Your goal |
Search the material below for the word "computer" and copy every line in which it occurs.

◆ ◆ ◆ ◆ ◆

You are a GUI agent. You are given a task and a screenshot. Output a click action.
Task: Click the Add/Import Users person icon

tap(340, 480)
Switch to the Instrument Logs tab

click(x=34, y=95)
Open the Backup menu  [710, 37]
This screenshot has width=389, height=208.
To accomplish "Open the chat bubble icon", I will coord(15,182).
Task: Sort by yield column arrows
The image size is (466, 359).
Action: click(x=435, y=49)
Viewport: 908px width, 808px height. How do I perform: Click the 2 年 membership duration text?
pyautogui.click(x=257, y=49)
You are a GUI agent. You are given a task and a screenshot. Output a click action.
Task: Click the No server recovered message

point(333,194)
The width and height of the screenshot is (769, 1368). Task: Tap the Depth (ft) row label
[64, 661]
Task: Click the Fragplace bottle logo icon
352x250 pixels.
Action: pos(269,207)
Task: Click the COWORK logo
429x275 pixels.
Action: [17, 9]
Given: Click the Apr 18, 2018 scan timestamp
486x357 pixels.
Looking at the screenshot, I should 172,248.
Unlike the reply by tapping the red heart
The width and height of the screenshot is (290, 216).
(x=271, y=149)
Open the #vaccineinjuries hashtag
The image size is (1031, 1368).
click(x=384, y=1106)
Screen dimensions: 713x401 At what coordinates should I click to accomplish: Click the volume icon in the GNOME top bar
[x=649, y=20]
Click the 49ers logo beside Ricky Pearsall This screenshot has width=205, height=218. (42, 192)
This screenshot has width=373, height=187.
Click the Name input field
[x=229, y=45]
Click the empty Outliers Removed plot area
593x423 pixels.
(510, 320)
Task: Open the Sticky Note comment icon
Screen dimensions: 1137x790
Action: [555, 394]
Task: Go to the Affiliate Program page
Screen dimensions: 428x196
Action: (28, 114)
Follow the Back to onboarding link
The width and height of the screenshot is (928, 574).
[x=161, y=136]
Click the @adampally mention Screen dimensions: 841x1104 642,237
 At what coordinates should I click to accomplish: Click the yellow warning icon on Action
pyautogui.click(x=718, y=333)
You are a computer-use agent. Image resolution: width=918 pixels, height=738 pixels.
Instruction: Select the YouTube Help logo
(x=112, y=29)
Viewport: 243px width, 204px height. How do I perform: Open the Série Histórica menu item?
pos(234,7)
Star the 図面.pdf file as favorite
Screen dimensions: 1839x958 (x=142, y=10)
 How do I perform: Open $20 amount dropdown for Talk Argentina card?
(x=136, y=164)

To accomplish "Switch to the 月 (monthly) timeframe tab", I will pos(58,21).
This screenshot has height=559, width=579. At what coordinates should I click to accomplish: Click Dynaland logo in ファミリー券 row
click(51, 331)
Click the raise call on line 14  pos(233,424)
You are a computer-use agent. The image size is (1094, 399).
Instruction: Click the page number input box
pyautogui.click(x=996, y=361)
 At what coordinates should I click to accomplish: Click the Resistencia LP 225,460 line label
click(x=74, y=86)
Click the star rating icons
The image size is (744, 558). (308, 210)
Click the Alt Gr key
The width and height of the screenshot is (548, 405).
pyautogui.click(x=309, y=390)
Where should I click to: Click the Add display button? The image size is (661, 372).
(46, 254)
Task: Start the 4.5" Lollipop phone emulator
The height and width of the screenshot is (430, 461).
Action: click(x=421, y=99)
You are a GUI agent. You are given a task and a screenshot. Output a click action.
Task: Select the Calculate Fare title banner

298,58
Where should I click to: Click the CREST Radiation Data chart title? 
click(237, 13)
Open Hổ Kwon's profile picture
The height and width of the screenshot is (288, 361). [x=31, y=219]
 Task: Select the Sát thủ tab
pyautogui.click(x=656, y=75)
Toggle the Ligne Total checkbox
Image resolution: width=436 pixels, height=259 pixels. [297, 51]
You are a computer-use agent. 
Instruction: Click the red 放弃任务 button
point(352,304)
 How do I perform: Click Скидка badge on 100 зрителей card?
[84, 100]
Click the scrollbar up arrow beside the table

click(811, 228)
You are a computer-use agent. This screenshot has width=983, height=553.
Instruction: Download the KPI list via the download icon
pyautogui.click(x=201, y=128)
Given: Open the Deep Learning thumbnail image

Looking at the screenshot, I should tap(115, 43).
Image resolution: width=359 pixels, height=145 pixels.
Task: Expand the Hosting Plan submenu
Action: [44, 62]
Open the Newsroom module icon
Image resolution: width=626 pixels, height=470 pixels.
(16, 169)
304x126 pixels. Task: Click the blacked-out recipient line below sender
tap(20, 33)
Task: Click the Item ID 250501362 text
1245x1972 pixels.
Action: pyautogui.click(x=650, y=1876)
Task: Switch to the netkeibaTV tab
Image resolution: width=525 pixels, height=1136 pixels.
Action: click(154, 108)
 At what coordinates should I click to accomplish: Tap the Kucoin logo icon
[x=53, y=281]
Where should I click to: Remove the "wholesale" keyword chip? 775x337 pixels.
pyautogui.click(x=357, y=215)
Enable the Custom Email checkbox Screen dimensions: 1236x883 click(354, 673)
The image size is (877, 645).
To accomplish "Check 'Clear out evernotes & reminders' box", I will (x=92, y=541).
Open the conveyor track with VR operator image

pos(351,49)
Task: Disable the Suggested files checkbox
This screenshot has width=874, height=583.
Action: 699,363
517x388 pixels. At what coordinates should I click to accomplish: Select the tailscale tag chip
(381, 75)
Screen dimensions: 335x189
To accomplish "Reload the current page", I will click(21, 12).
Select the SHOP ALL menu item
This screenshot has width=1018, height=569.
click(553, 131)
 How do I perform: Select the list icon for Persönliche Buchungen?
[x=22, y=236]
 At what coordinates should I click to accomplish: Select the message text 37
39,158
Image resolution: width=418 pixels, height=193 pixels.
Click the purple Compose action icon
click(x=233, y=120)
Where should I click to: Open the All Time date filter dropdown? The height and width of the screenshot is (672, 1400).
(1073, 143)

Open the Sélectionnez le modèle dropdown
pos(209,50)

◆ ◆ ◆ ◆ ◆

Written response |
You are a computer-use agent. Image resolution: width=918 pixels, height=738 pixels.
You are a computer-use agent. The image size is (1094, 399).
You are a computer-use agent. 
You are a computer-use agent. This screenshot has width=983, height=553.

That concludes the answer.